Eliot is descended from aristocratic educators, beginning with the younger son of an English lord who arrived in Plymouth in 1632 and proceeded to be interested in educating the Algonquins. His great-grandfather, Charles W. Eliot, was the president of Harvard for fifty years. He was the first male Eliot not to attend Harvard; instead, when he was eighteen years old, he drove across the country to live with the Navajos in New Mexico.
Art was his great love and eventually he chose to attend Black Mountain College so that he could study with Josef Albers.
In 1945 he joined Time magazine as the art editor, where he remained until 1960. He knew most artists who lived in New York during his tenure at Time, and also had encounters with artists when he lived abroad, including Matisse, Picasso, and his friend Salvador Dalí.
In 1968 he spent six weeks in the Sistine Chapel to research a documentary on Michelangelo’s Sistine Ceiling. The ‘research’ was done mostly by having a scaffold built on wheels that he and his wife Jane could lie on top of: this way they could be as close to Michelangelo’s work as he was himself; and to study and talk about the stories that he depicted on the ceiling. The hour-long documentary, “The Secret of Michelangelo – Every Man’s Dream,” was shown in December 1968 on ABC primetime.

==Books and articles==
Eliot published eighteen books, including books on art, mythology, history, and novels. He was also the author of hundreds of essays, published in magazines as varied as The Eastern Buddhist and England’s Systematics, and, most well-known, his weekly column when he was the art editor of Time magazine.

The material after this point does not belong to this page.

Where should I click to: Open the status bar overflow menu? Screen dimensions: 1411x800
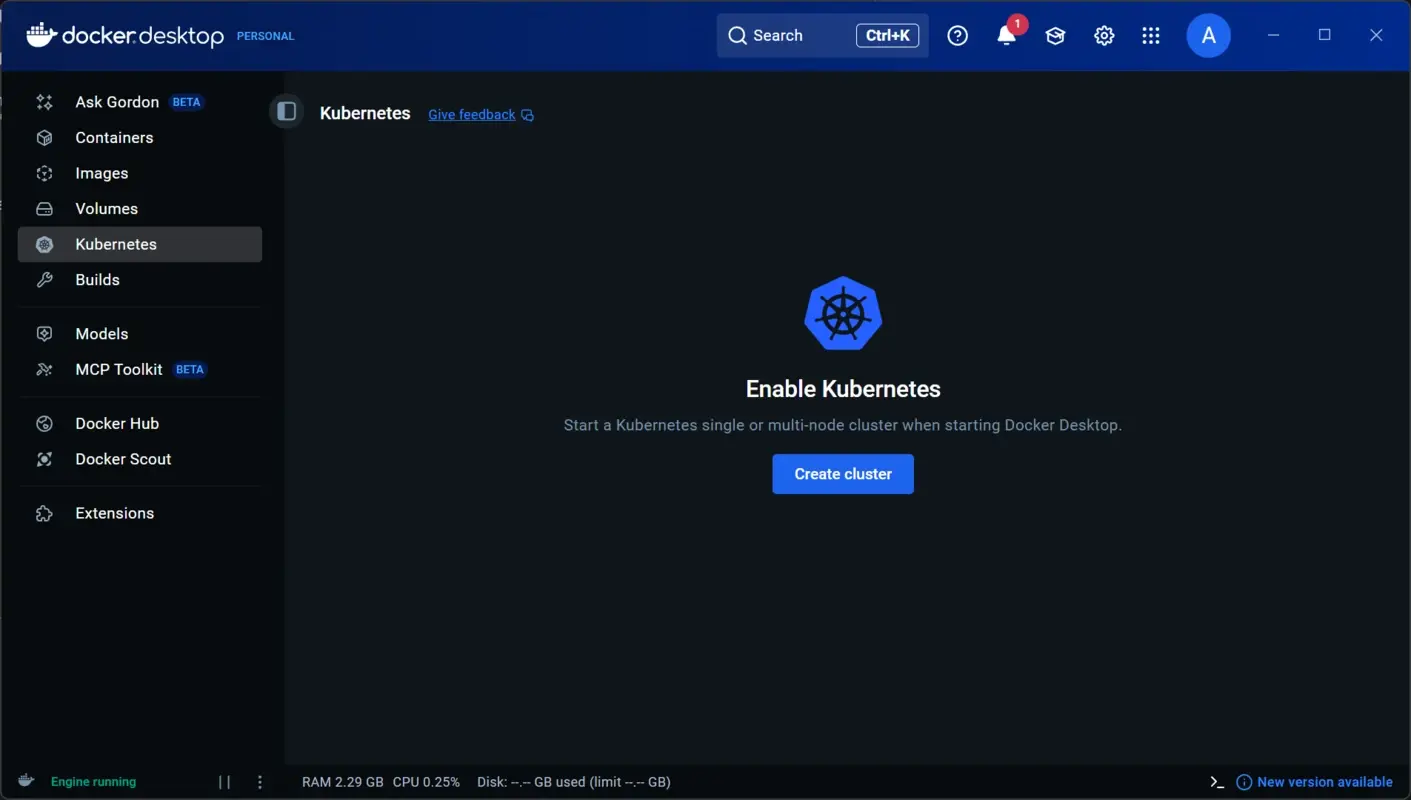260,781
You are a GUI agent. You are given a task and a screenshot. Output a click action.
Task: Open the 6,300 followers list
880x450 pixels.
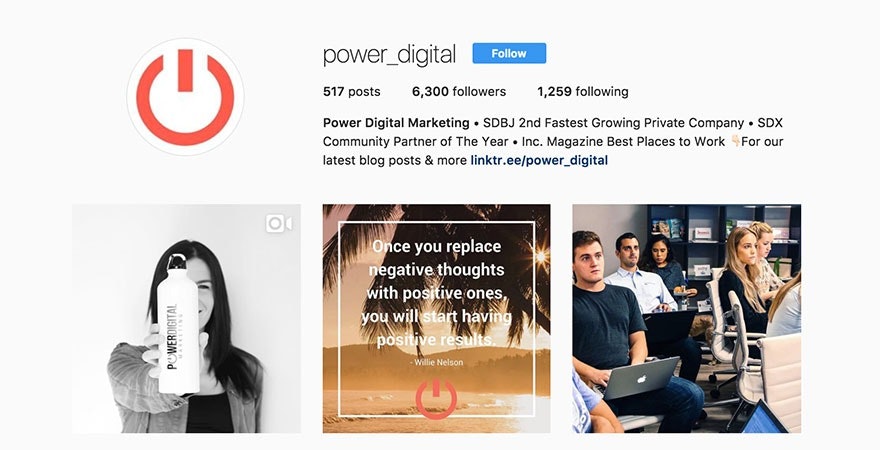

His tastes in art were wide-ranging, and he was among the few critics of the time who understood the persistence of figurative painting in the era of abstraction, championing painters such as Henry Koerner, who remained representational.

=== Myths and Spirituality ===
- The Universal Myths: Heroes, Gods, Tricksters, and Others (New American Library, 1990)
Introduced by Joseph Campbell, Mircea Eliade
- The Timeless Myths: How Ancient Legends Influence the Modern World, New York: Truman Talley Books/Meridian, 1997
- The Global Myths: Exploring Primitive, Pagan, Sacred, and Scientific
Mythologies (New York: Continuum, 1993)
- Myths (New York : McGraw-Hill International, 1976) (published in 5 languages)
- Zen Edge (London: Thames and Hudson, 1976) (written when he received a Senior Fellowship from the Japan Foundation and lived with his wife for a year in Kyoto, studying Zen Buddhism)
- Creatures of Arcadia (Indianapolis: Bobbs-Merrill Company, 1967)
- Earth, Air, Fire and Water – A Personal Adventure into the Sources of Our Life and Legend (New York: Simon & Schuster, 1959)

=== Art, history, and travel ===
- Three Hundred Years of American Painting (New York: Time Inc., 1957) (selected by John F. Kennedy as one of his favorite books)
- Sight and Insight (New York: McDowell, Obolensky Inc. 1959)
- A Concise History of Greece (The Cassell concise history series)
- Abraham Lincoln : An Illustrated Biography
- The Horizon Concise History of Greece (American Heritage, 1968)
- Greece (Time-Life Books)
The Penguin Guide to Greece 1990
Guidebook to Greece 83/84

=== Novels ===
- Proud Youth (New York: Farrar, Straus & Young, 1953)
- Love Play (New York: NAL, 1966)

==Quote==
“Life is a fatal adventure. It can only have one end. So why not make it as far-ranging and free as possible?” (quoted in Who's Who)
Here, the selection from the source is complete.